## Brief
Omit the images, then repeat the listing exactly.

--------

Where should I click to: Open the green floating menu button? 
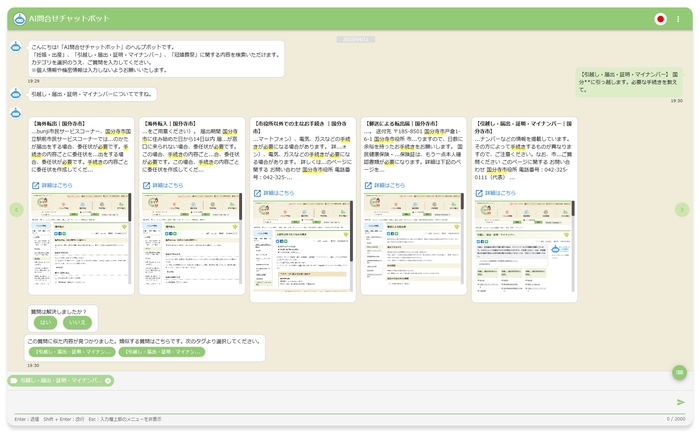click(x=680, y=372)
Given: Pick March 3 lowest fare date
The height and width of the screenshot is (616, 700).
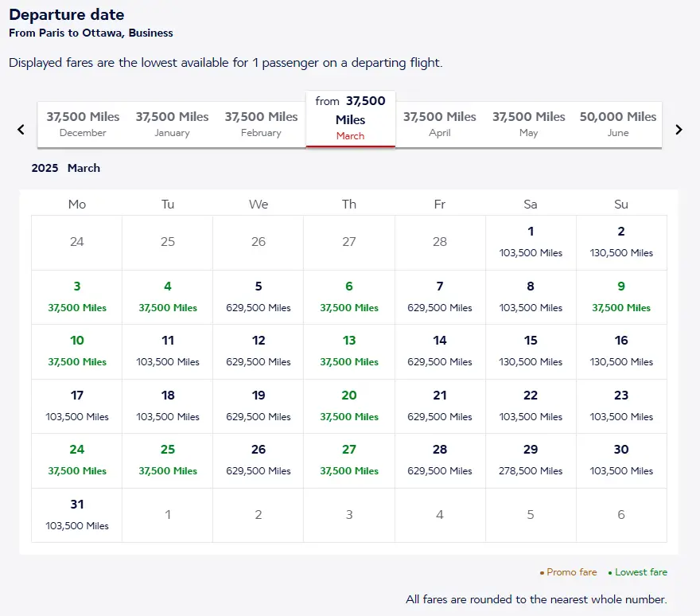Looking at the screenshot, I should [77, 296].
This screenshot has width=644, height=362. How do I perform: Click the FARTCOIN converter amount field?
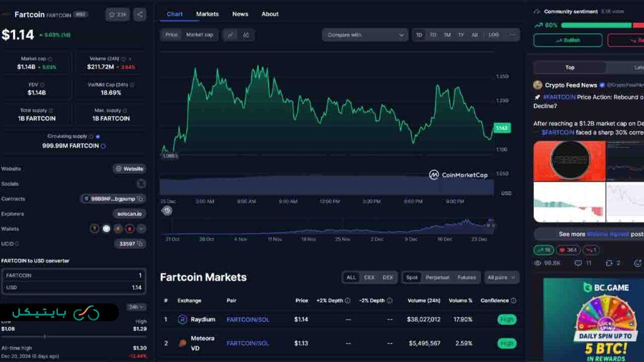click(73, 275)
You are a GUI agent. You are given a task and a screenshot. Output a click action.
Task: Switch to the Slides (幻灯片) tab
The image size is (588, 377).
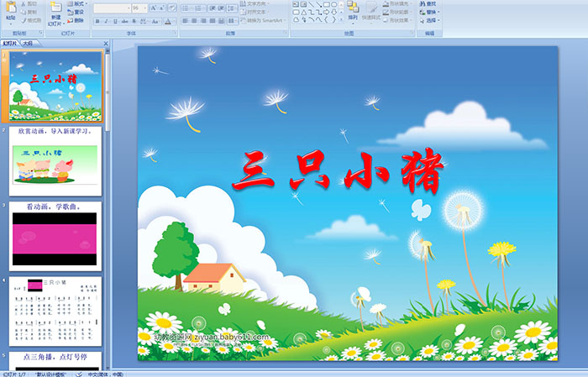tap(9, 43)
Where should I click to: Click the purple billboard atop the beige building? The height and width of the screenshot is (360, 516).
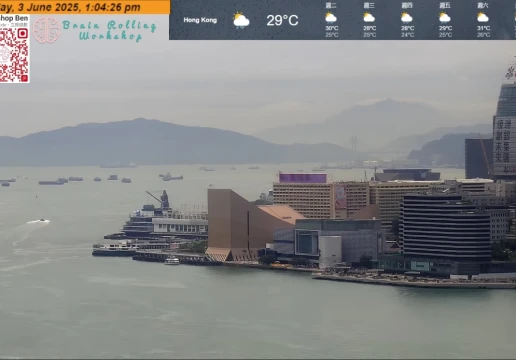tap(303, 178)
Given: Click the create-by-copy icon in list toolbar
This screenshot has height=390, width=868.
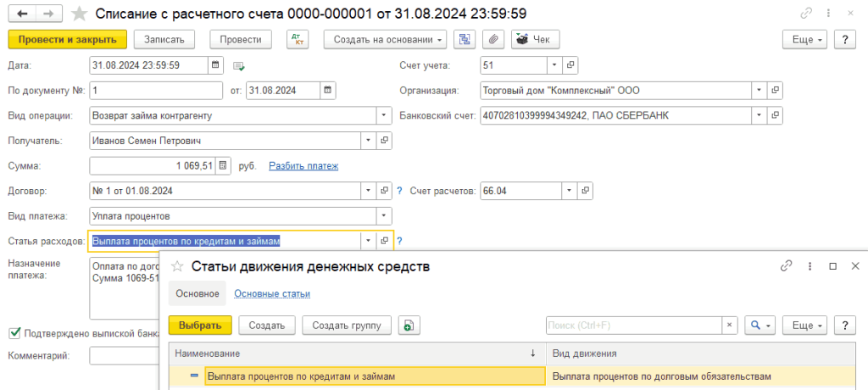Looking at the screenshot, I should point(409,326).
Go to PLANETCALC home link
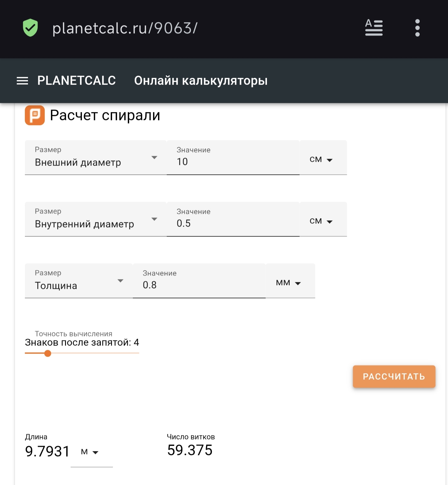 tap(77, 81)
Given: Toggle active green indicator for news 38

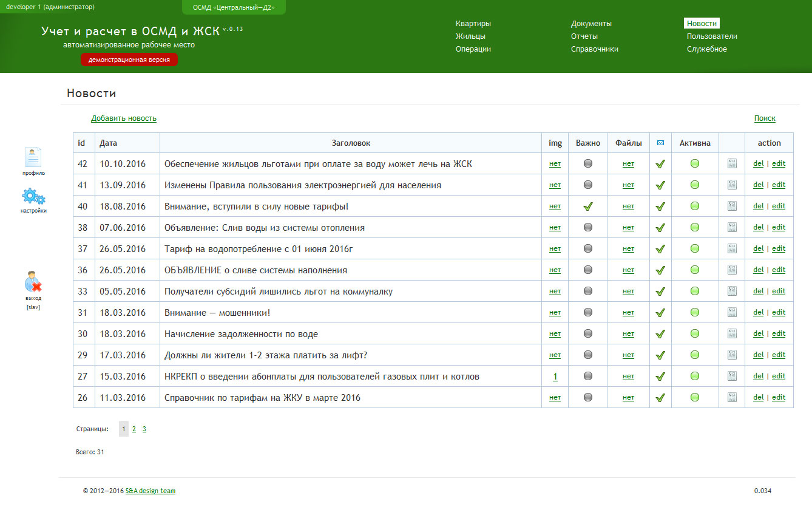Looking at the screenshot, I should [x=695, y=227].
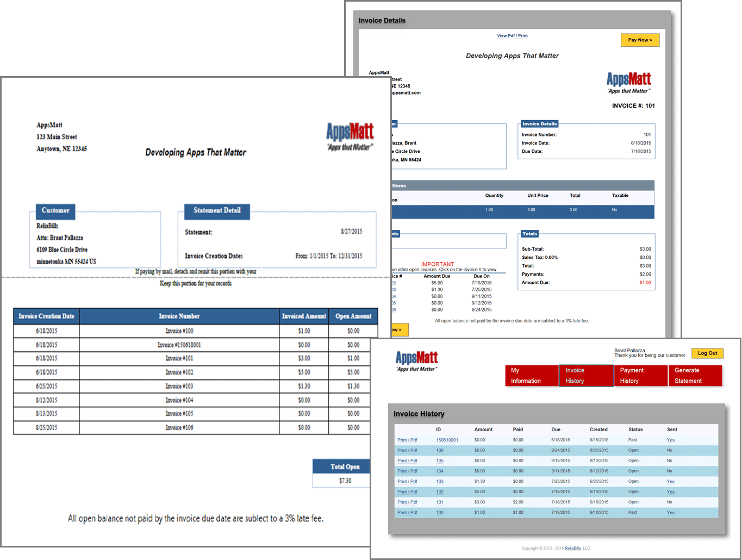Click the Sent 'Yes' link for invoice 102
The image size is (742, 560).
670,491
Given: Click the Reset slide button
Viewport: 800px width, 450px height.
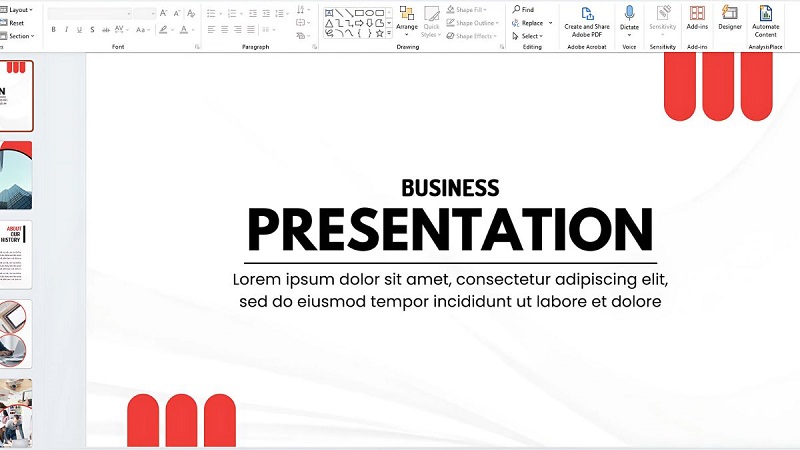Looking at the screenshot, I should [15, 23].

--------

## Answer for this exercise
Where should I click to: Open the green floating menu button? 
click(x=680, y=372)
Given: Pick March 3 lowest fare date
The height and width of the screenshot is (616, 700).
Looking at the screenshot, I should [77, 296].
This screenshot has width=644, height=362. How do I perform: Click the FARTCOIN converter amount field?
click(73, 275)
You are a GUI agent. You are given a task and a screenshot. Output a click action.
Task: Switch to the Slides (幻灯片) tab
The image size is (588, 377).
tap(9, 43)
Where should I click to: Click the purple billboard atop the beige building? The height and width of the screenshot is (360, 516).
tap(303, 178)
Given: Click the create-by-copy icon in list toolbar
This screenshot has height=390, width=868.
Looking at the screenshot, I should point(409,326).
Go to PLANETCALC home link
 tap(77, 81)
Given: Toggle active green indicator for news 38

Looking at the screenshot, I should [x=695, y=227].
Click the Sent 'Yes' link for invoice 102
The image size is (742, 560).
670,491
Given: Click the Reset slide button
Viewport: 800px width, 450px height.
Looking at the screenshot, I should [15, 23].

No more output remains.